- _Extrait à lire_:
===

Réponse apportée en séance publique le 06/02/2024

M. le président. La parole est à M. Simon Uzenat, auteur de la question n° 1047, adressée à Mme la ministre du travail, de la santé et des solidarités.

M. Simon Uzenat. Madame la ministre, ma question porte sur l'avenir du centre hospitalier du Centre Bretagne (CHCB), dont le bassin de vie compte plus de 140 000 habitants et est classé comme désert médical.

Pour illustrer la singularité de ce territoire, nous avons coutume de dire que le Centre Bretagne est une île verte et qu'il appelle donc des moyens spécifiques. Or c'est l'inverse qui se produit ! L'espérance de vie y est plus faible qu'ailleurs, ce qui entraîne des pertes de chances pour les citoyens ruraux : nous ne pouvons pas l'accepter dans notre République garante de l'égalité.

Depuis de nombreuses années, le CHCB fait ainsi face à une pénurie de moyens, en raison notamment du fait que notre modèle de financement de l'hôpital public est à bout de souffle.

Il a également été l'un des grands oubliés des crédits d'investissement du Ségur, puisque seulement 1,5 million d'euros lui ont été accordés sur les 42 millions qui étaient demandés.

De surcroît, le CHCB rencontre des difficultés majeures en matière de recrutement de personnels soignants, ce qui a des conséquences en chaîne sur le fonctionnement des services et aboutit à leur dégradation. Toutes les composantes de l'hôpital sont touchées, de la maternité jusqu'aux établissements d'hébergement pour personnes âgées dépendantes (Ehpad), en passant par la médecine, la chirurgie et les urgences.

Si son objectif initial pouvait apparaître louable, la loi Rist a amplifié le phénomène en réduisant considérablement le vivier des intérimaires, lesquels représentaient 40 % des médecins - jusqu'à 70 % de ces derniers aux urgences du CHCB.

Le centre hospitalier est aujourd'hui en péril et la mobilisation est générale, à l'échelon local, pour garantir la qualité et la continuité du service public de santé en Centre Bretagne.

Il convient, une nouvelle fois, de souligner l'engagement sans faille et le dévouement incroyable des équipes de direction, des soignants et des praticiens hospitaliers, qui portent le CHCB à bout de bras.

Madame la ministre, au regard de la gravité de la situation, quels moyens humains et financiers spécifiques l'État compte-t-il déployer dans les plus brefs délais pour permettre à chacun de naître, de bien vivre et de bien vieillir en Centre-Bretagne ?

M. le président. La parole est à Mme la ministre déléguée.

===

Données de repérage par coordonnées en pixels
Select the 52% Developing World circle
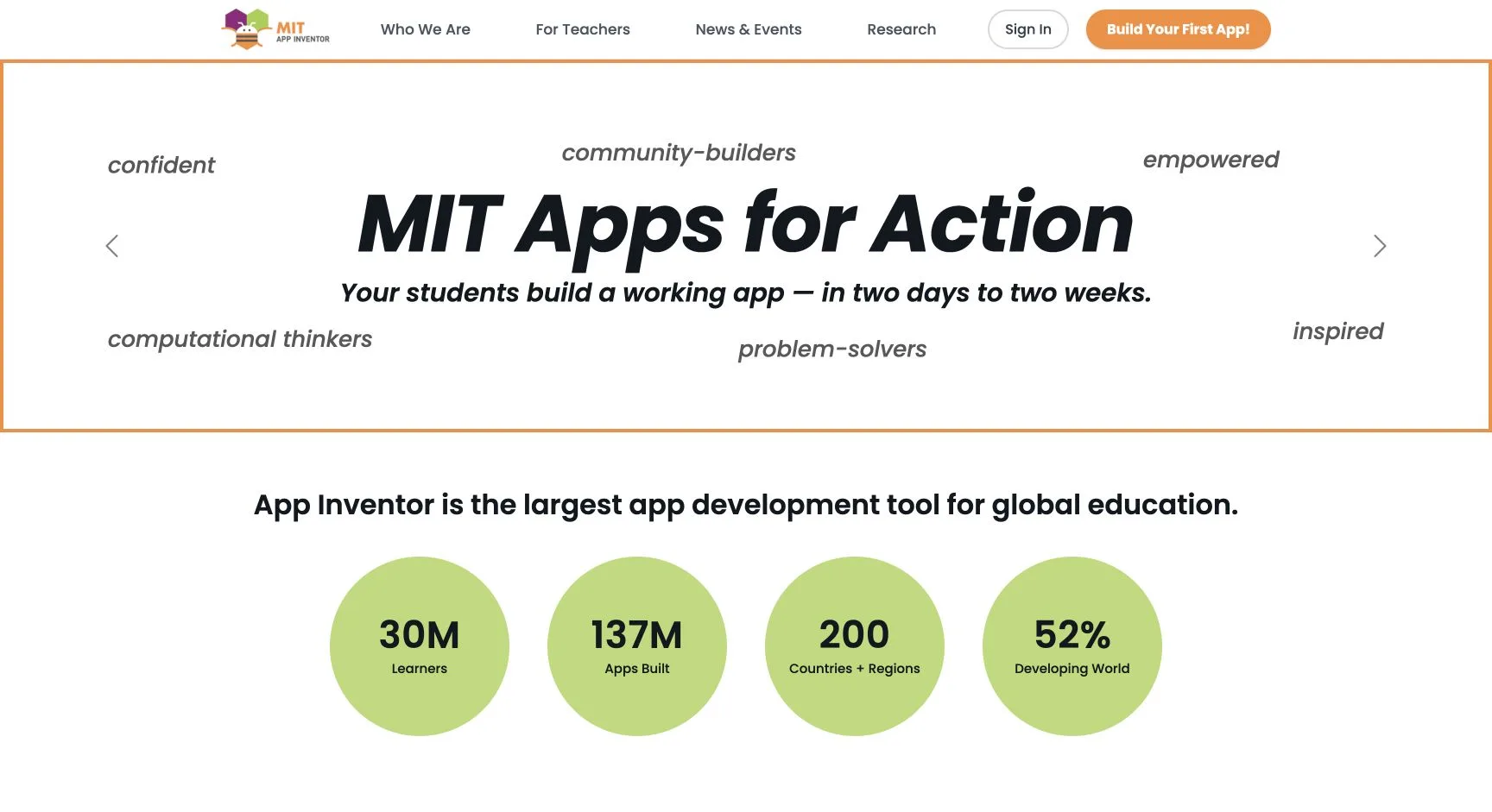 pyautogui.click(x=1072, y=646)
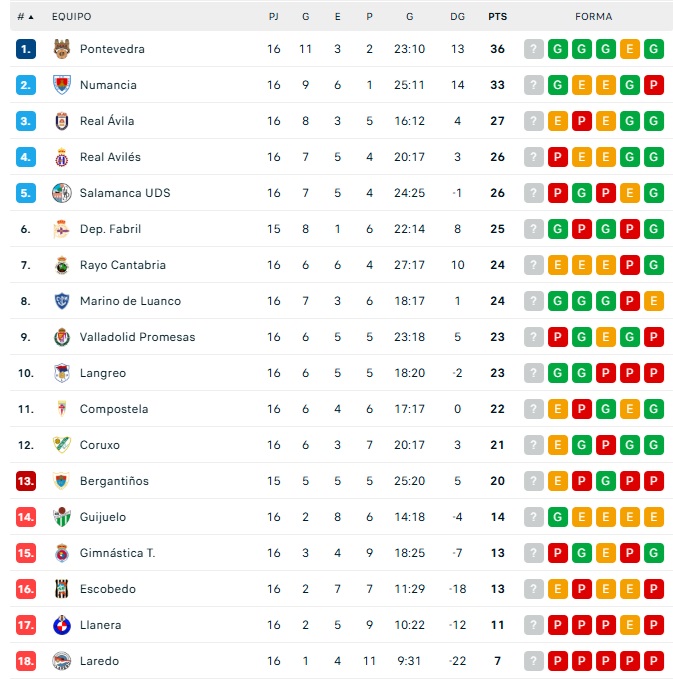This screenshot has width=673, height=687.
Task: Click the Gimnástica T. team name
Action: point(117,553)
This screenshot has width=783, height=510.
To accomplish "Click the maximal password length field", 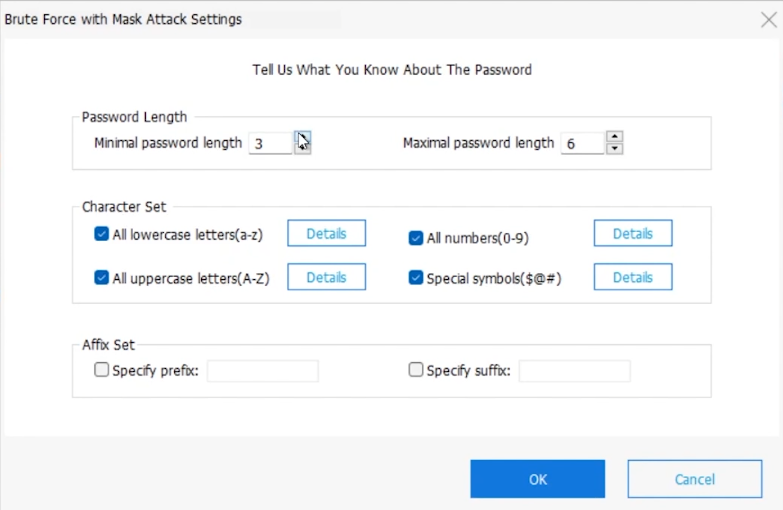I will point(582,144).
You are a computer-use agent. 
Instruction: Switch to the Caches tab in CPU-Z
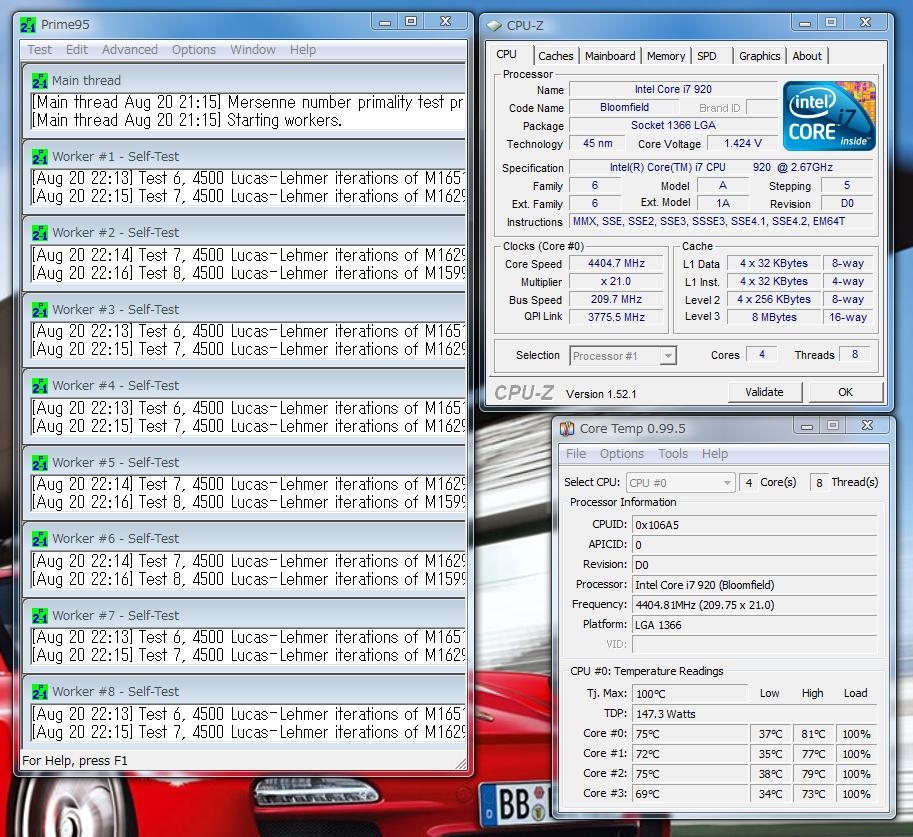point(556,56)
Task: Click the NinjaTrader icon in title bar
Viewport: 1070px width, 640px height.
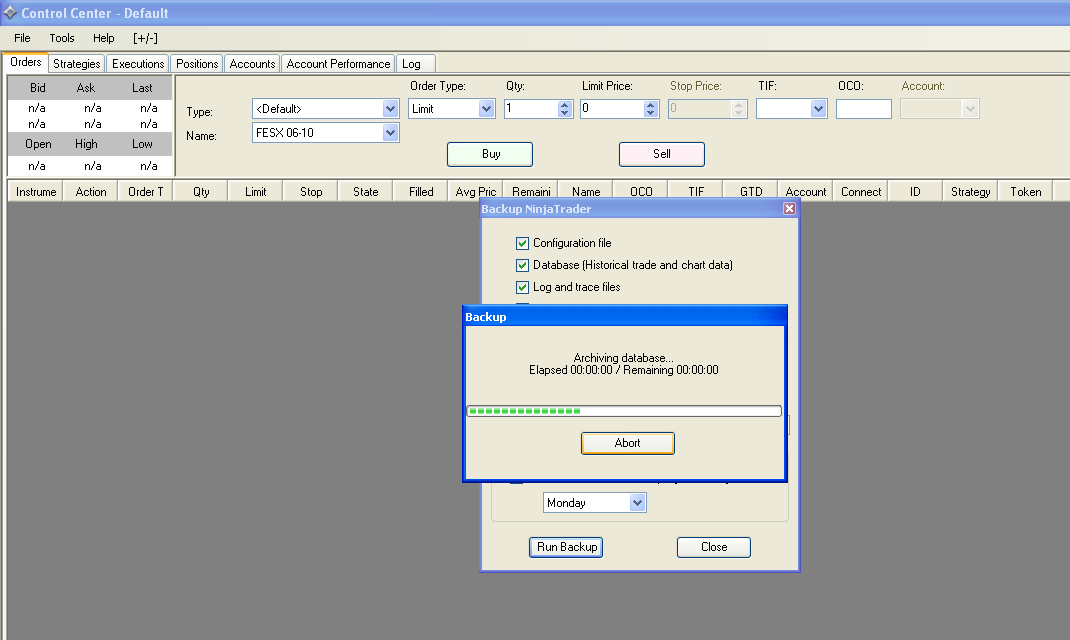Action: coord(9,13)
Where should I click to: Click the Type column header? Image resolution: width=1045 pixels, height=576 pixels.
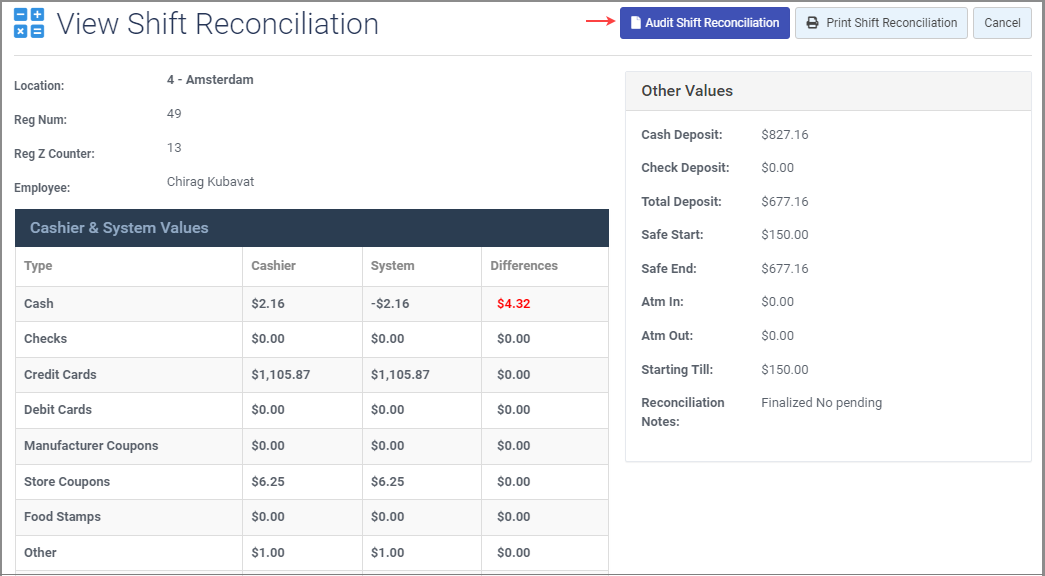point(38,266)
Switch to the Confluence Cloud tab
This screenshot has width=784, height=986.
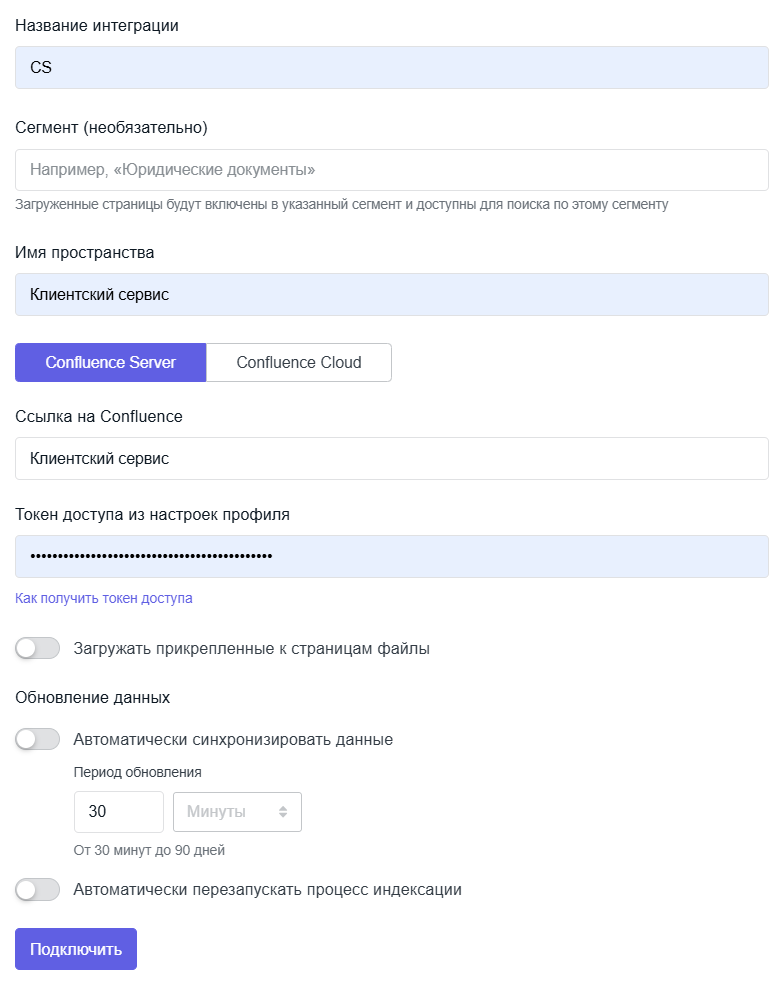298,362
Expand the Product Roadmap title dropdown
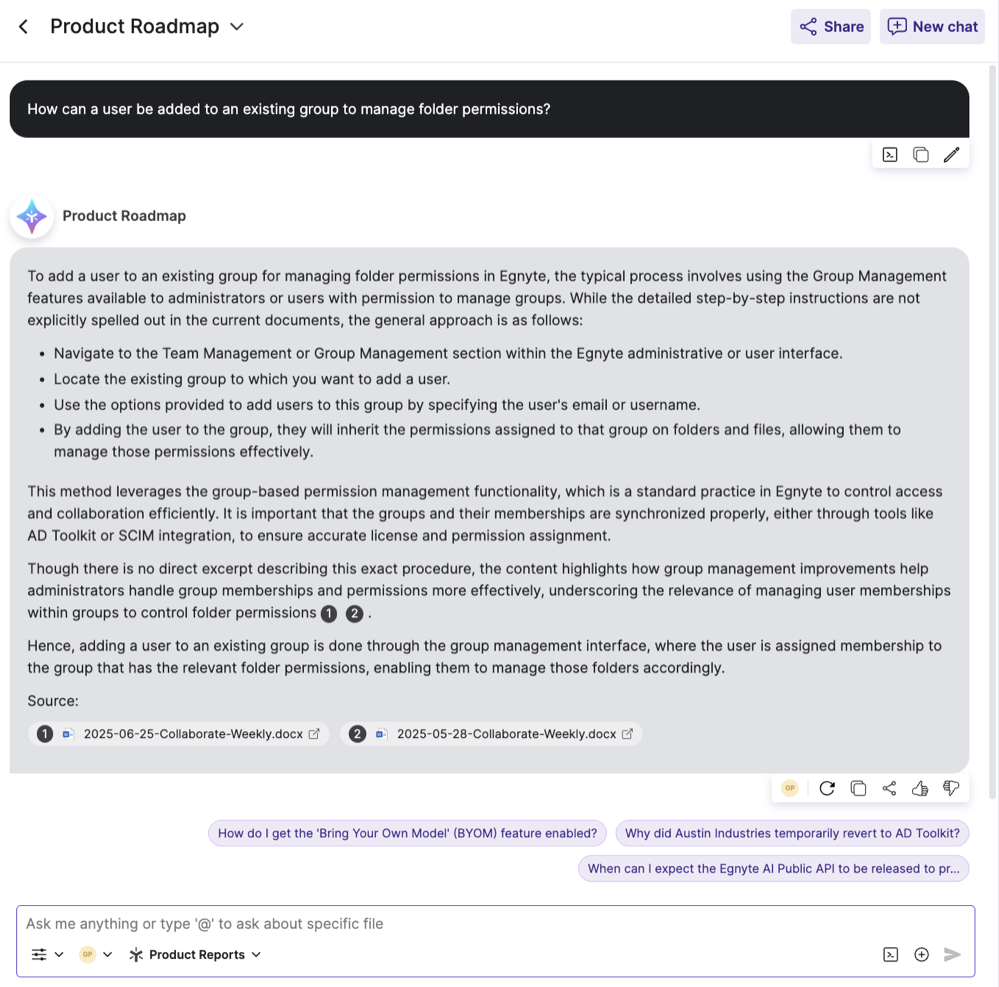Image resolution: width=999 pixels, height=987 pixels. point(236,26)
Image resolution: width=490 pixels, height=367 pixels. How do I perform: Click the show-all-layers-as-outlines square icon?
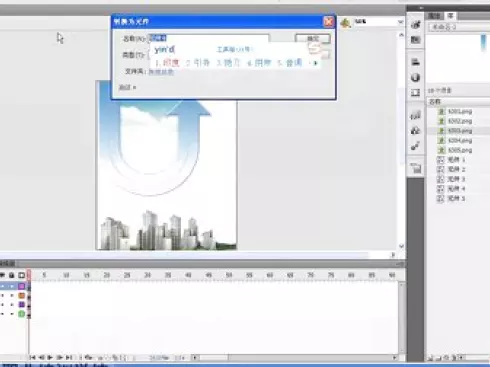[22, 275]
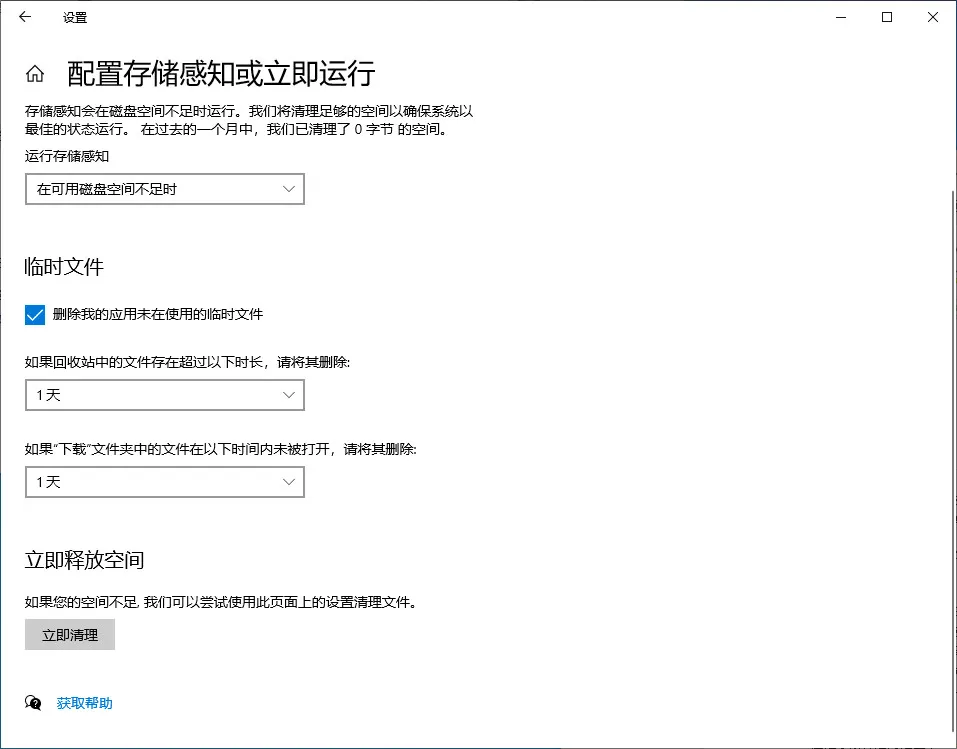The height and width of the screenshot is (749, 957).
Task: Open the 在可用磁盘空间不足时 dropdown
Action: click(164, 188)
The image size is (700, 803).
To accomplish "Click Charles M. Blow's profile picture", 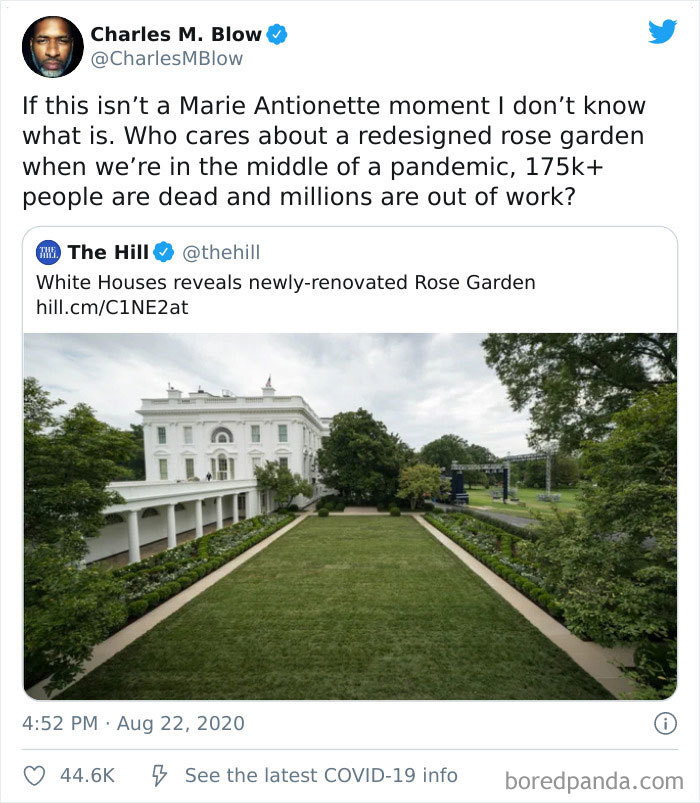I will pos(52,46).
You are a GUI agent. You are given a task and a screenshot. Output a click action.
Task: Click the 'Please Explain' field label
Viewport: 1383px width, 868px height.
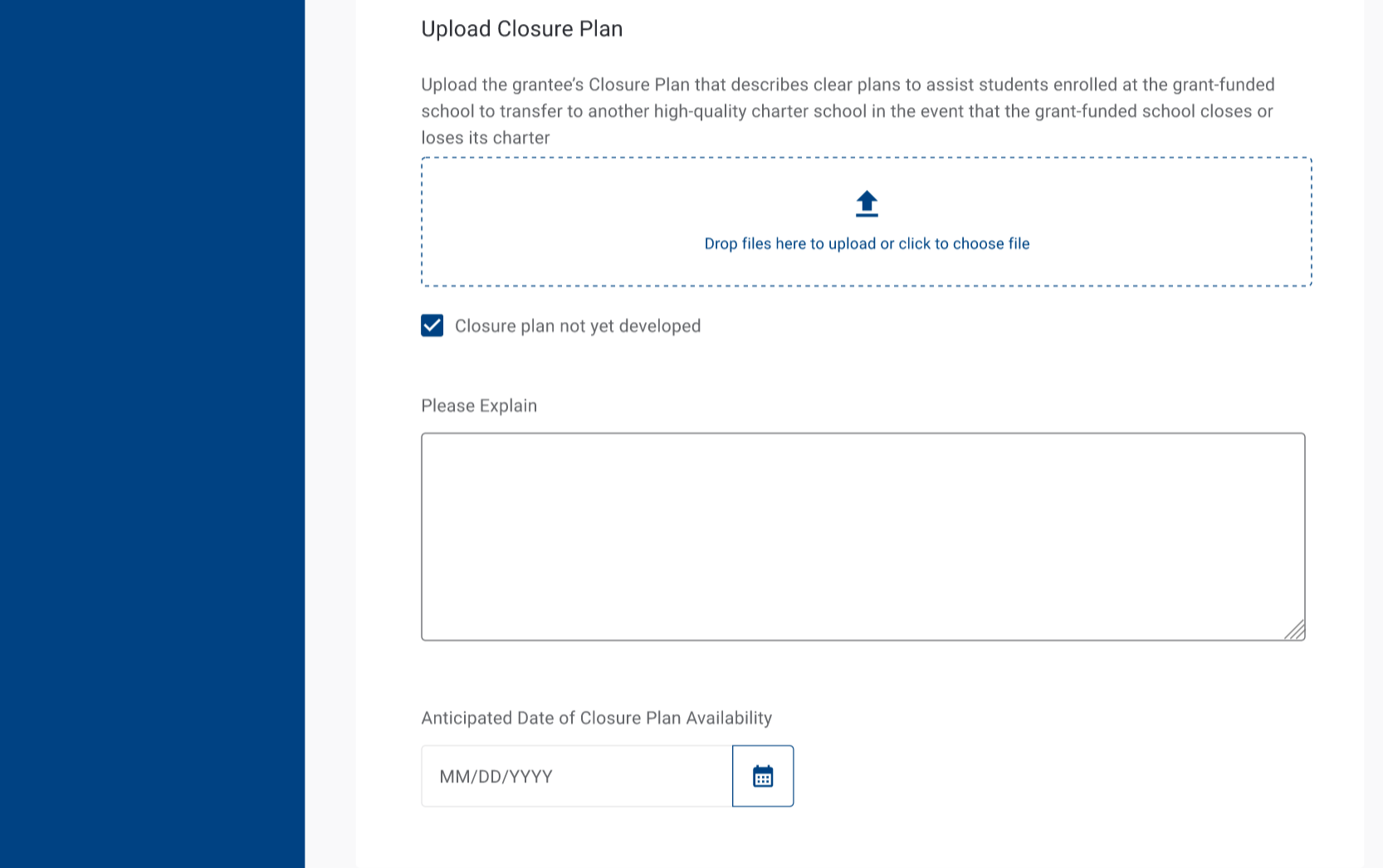point(479,406)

===

- _Questions sur l'extrait_:
(1) D'après l'extrait, combien d'habitants compte le bassin de vie du centre hospitalier du Centre Bretagne ?
(2) Recopiez mot pour mot le passage de l'extrait qui va de "Il convient, une" à "la ministre déléguée.".

- _Exercices corrigés_:
(1) Plus de 140 000 habitants.

(2)
Il convient, une nouvelle fois, de souligner l'engagement sans faille et le dévouement incroyable des équipes de direction, des soignants et des praticiens hospitaliers, qui portent le CHCB à bout de bras.

Madame la ministre, au regard de la gravité de la situation, quels moyens humains et financiers spécifiques l'État compte-t-il déployer dans les plus brefs délais pour permettre à chacun de naître, de bien vivre et de bien vieillir en Centre-Bretagne ?

M. le président. La parole est à Mme la ministre déléguée.